Import AI reader comment of the week: Ian Goodfellow wrote in to quibble with my write-up of a recent paper about how snapshots of the same network at different points in time can be combined to form an ensemble model. The point of contention is whether these snapshots represent different local minima:
”…Local minima are basically the kraken of deep learning. Early explorers were afraid of encountering them, but they don’t seem to actually happen in practice,” he writes. “What’s going on is more likely that each snapshot of the network is in a different location, but those locations probably aren’t minima. They’re like snapshots of a person driving a car trying to get to a specific point in a really confusing city. The driver keeps circling around their destination but can’t quite get to it because of one way street signs and their friend keeps texting them telling them to park in a different place. They’re always moving, never trapped, and they’re never in quite the right place, but if you average out all their locations the average is very near where they’re trying to go.”
…Thanks, Ian!

Help deal with the NIPS-A-GEDDON: This week, AI papers are going to start flooding onto Arxiv from submissions to NIPS, and some other AI conferences. Would people like to help rapidly evaluate the papers, noting interesting things? We tried a similar experiment a few weeks ago and it worked quite well. We used a combination of a form and a Google Doc to rapidly analyze papers. Would love suggestions from people on whether this format [GDoc] is helpful (I know it’s ugly as sin, so suggestions welcome here.)
…if you have any other thoughts for how to structure this project or make it better, then do let me know.

OpenAI bits&pieces:

It was a robot-fueled week at OpenAI. First, we launched a new software package called Roboschool, open-source software for robot simulation, integrated with OpenAI Gym. We also outlined a robotics system that lets us efficiently learn to reproduce behaviors from single demonstrations.

CrowdFlower founder and OpenAI intern chats about the importance of AI on this podcast with Sam Lessin, and why he thinks computers are eventually going to exceed humans at many (if not all!) capabilities.

Tech tales:

[2018: The San Francisco Bay Area, two people in two distant shared houses, conversing via their phones.]

Are you okay?
I’ve been better. You?
Things aren’t going well.
Anything I can do?
Fancy drinks?
Sure, when?
Wednesday at 930?
Sounds good!

Instructions for the task: Reproduce the entire newsletter excerpt word for word. The material that comes next is from a separate source and is unrelated to this text.

Extracted records:
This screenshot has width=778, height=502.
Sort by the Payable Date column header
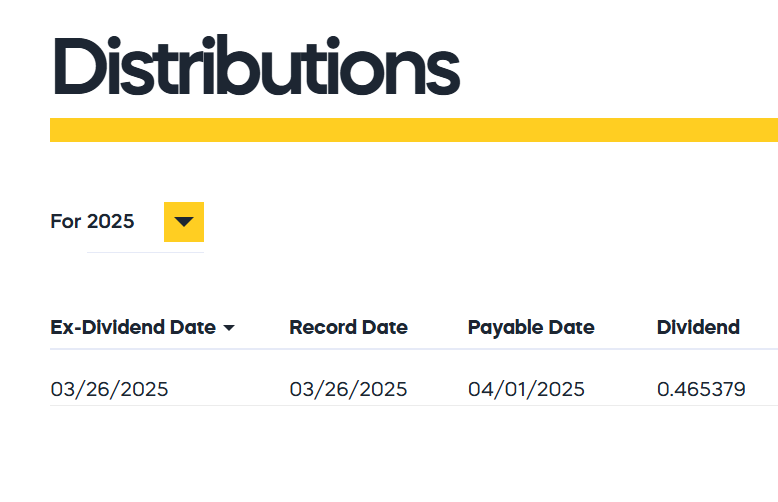point(531,328)
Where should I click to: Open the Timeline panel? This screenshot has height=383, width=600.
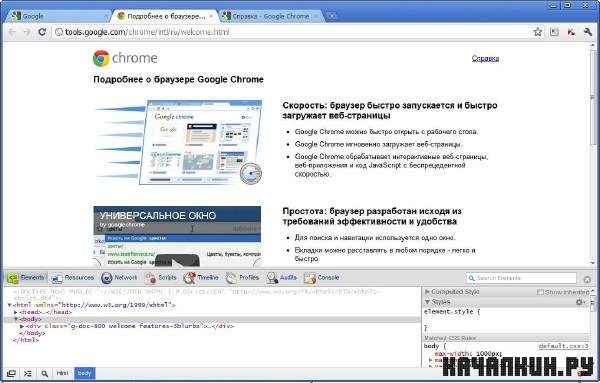point(201,278)
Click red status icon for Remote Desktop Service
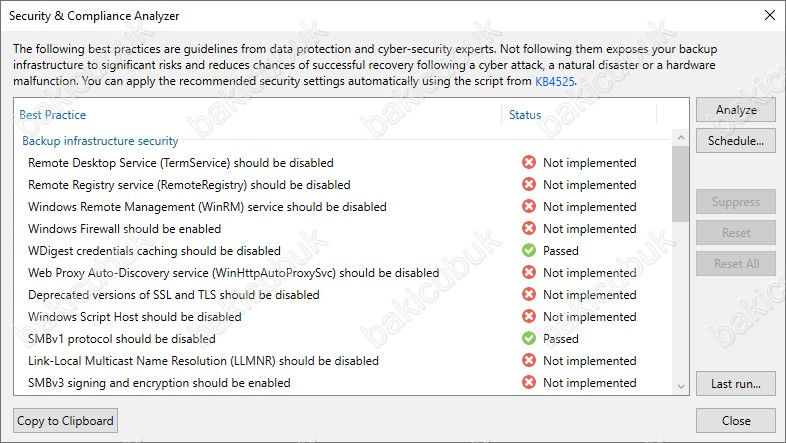 click(529, 163)
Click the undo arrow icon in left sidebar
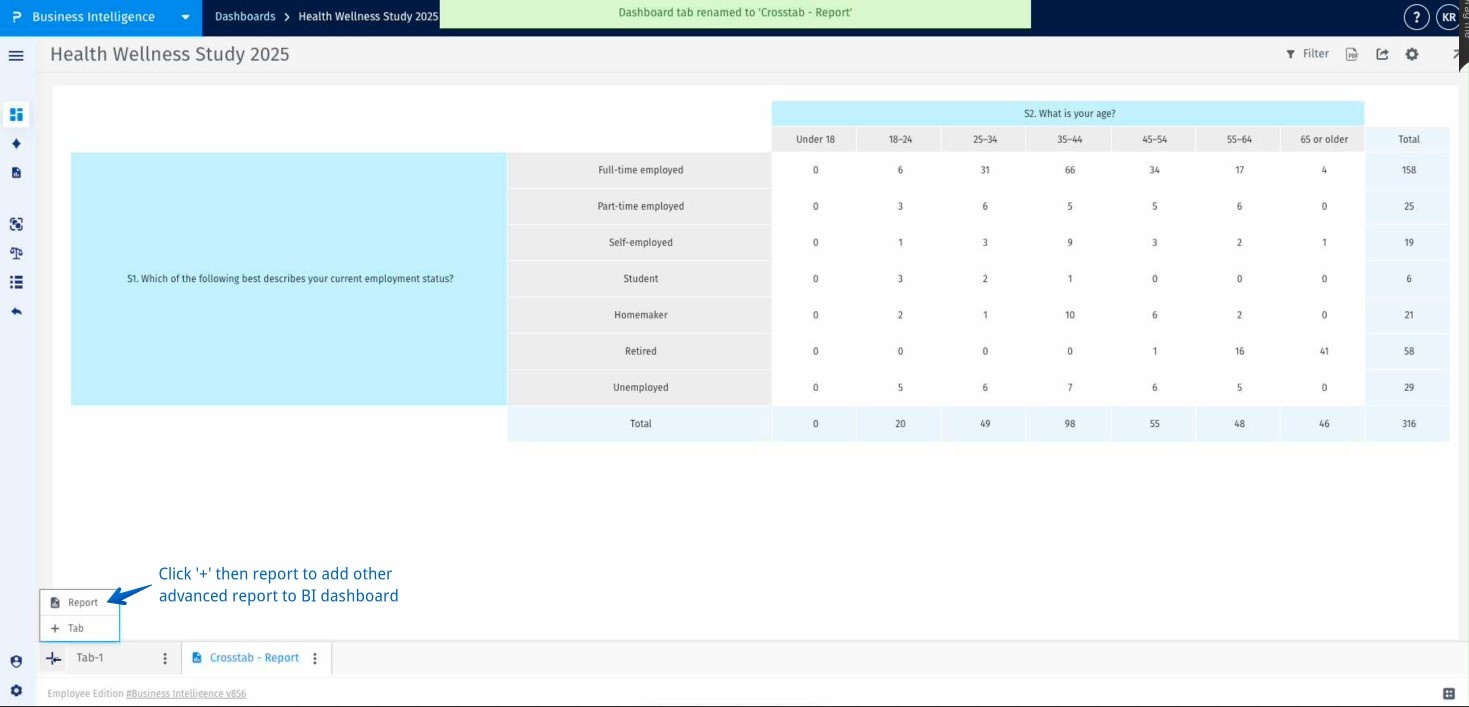1469x707 pixels. 15,311
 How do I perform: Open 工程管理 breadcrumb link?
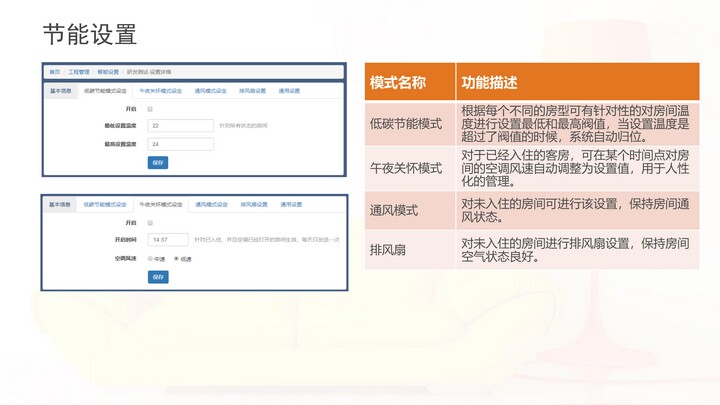[78, 72]
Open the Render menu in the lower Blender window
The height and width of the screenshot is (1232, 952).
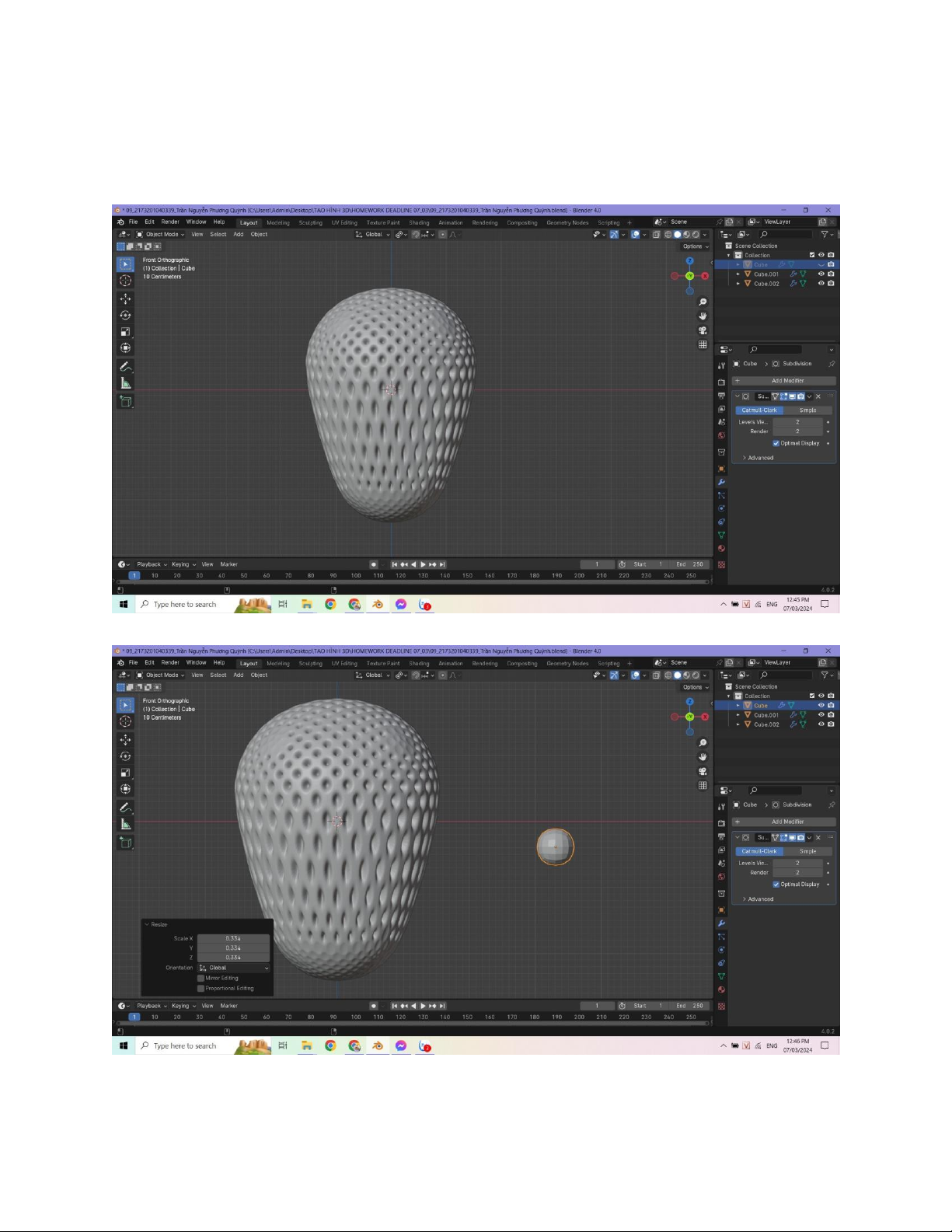169,663
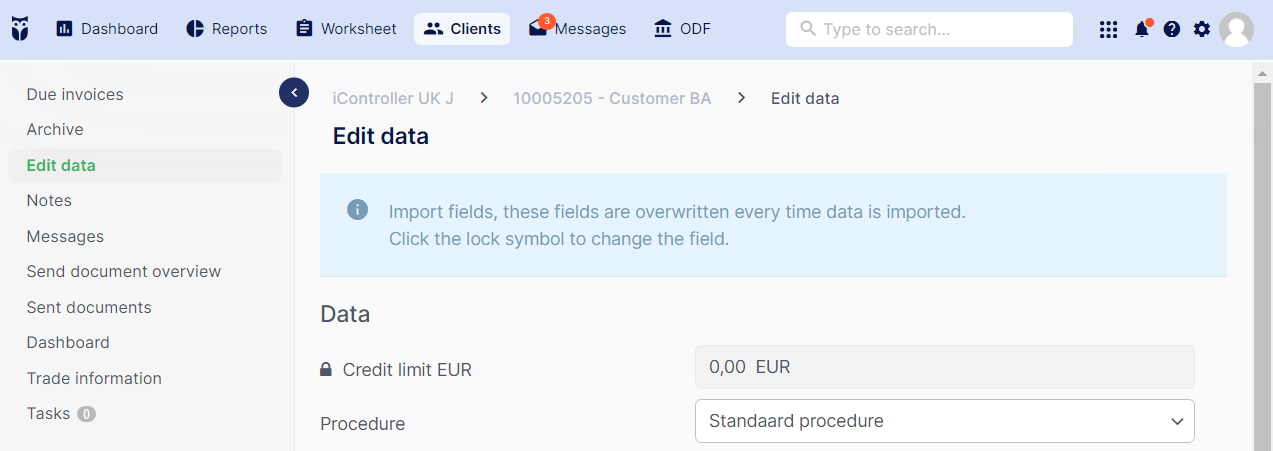Open Trade information in the sidebar
This screenshot has width=1273, height=451.
click(x=94, y=378)
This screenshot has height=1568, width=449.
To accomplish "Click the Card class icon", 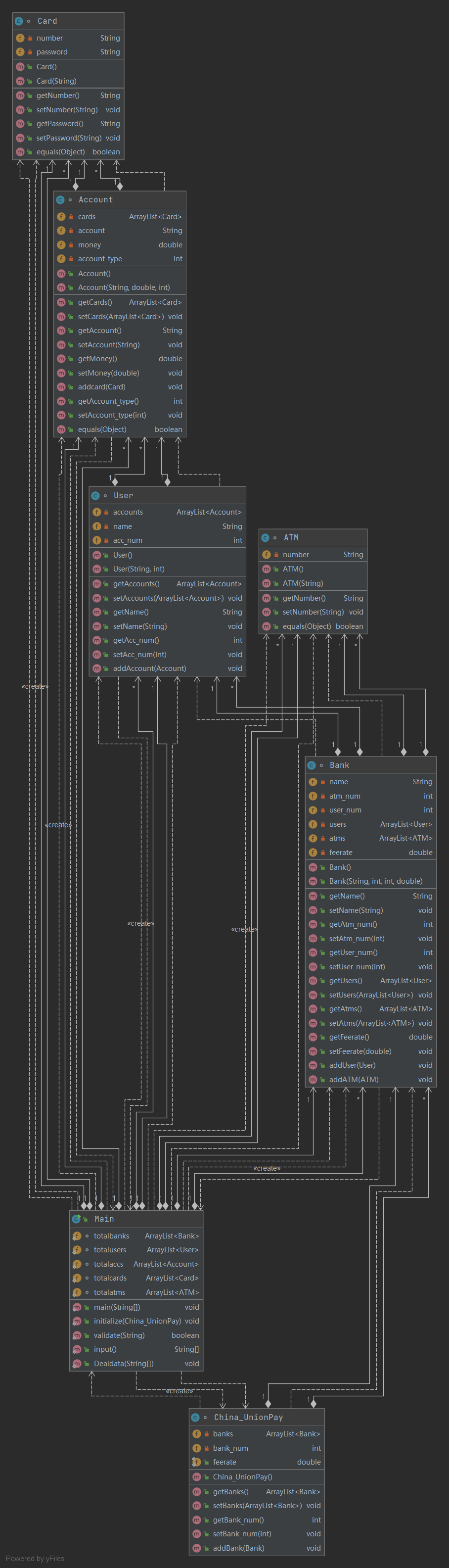I will tap(19, 21).
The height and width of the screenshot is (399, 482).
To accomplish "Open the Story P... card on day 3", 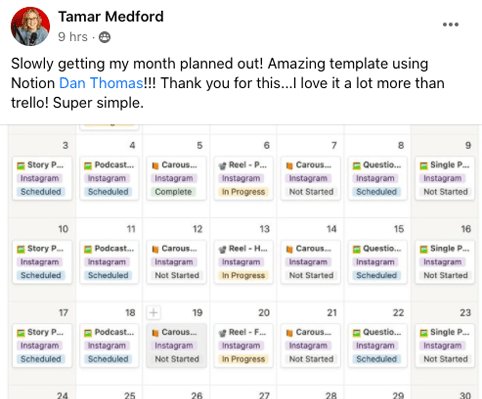I will 42,178.
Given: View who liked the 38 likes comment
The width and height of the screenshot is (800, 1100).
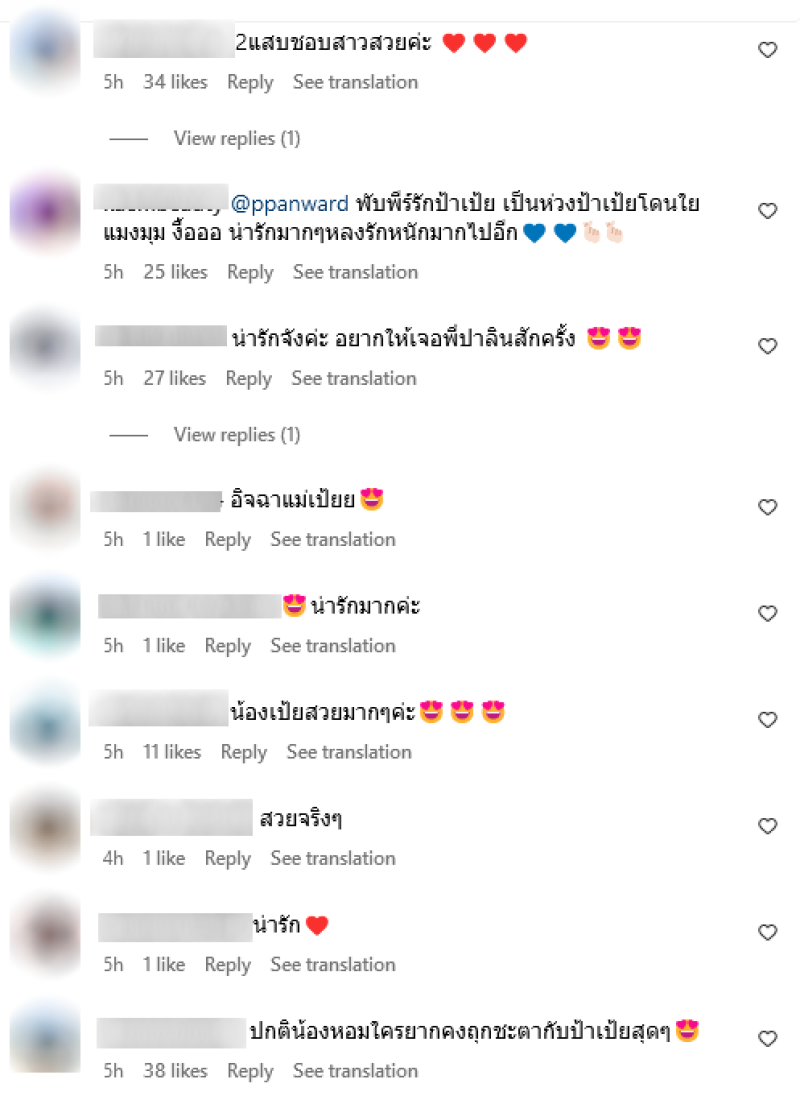Looking at the screenshot, I should pos(175,1071).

Solution:
Import AI reader comment of the week: Ian Goodfellow wrote in to quibble with my write-up of a recent paper about how snapshots of the same network at different points in time can be combined to form an ensemble model. The point of contention is whether these snapshots represent different local minima:
”…Local minima are basically the kraken of deep learning. Early explorers were afraid of encountering them, but they don’t seem to actually happen in practice,” he writes. “What’s going on is more likely that each snapshot of the network is in a different location, but those locations probably aren’t minima. They’re like snapshots of a person driving a car trying to get to a specific point in a really confusing city. The driver keeps circling around their destination but can’t quite get to it because of one way street signs and their friend keeps texting them telling them to park in a different place. They’re always moving, never trapped, and they’re never in quite the right place, but if you average out all their locations the average is very near where they’re trying to go.”
…Thanks, Ian!

Help deal with the NIPS-A-GEDDON: This week, AI papers are going to start flooding onto Arxiv from submissions to NIPS, and some other AI conferences. Would people like to help rapidly evaluate the papers, noting interesting things? We tried a similar experiment a few weeks ago and it worked quite well. We used a combination of a form and a Google Doc to rapidly analyze papers. Would love suggestions from people on whether this format [GDoc] is helpful (I know it’s ugly as sin, so suggestions welcome here.)
…if you have any other thoughts for how to structure this project or make it better, then do let me know.

OpenAI bits&pieces:

It was a robot-fueled week at OpenAI. First, we launched a new software package called Roboschool, open-source software for robot simulation, integrated with OpenAI Gym. We also outlined a robotics system that lets us efficiently learn to reproduce behaviors from single demonstrations.

CrowdFlower founder and OpenAI intern chats about the importance of AI on this podcast with Sam Lessin, and why he thinks computers are eventually going to exceed humans at many (if not all!) capabilities.

Tech tales:

[2018: The San Francisco Bay Area, two people in two distant shared houses, conversing via their phones.]

Are you okay?
I’ve been better. You?
Things aren’t going well.
Anything I can do?
Fancy drinks?
Sure, when?
Wednesday at 930?
Sounds good!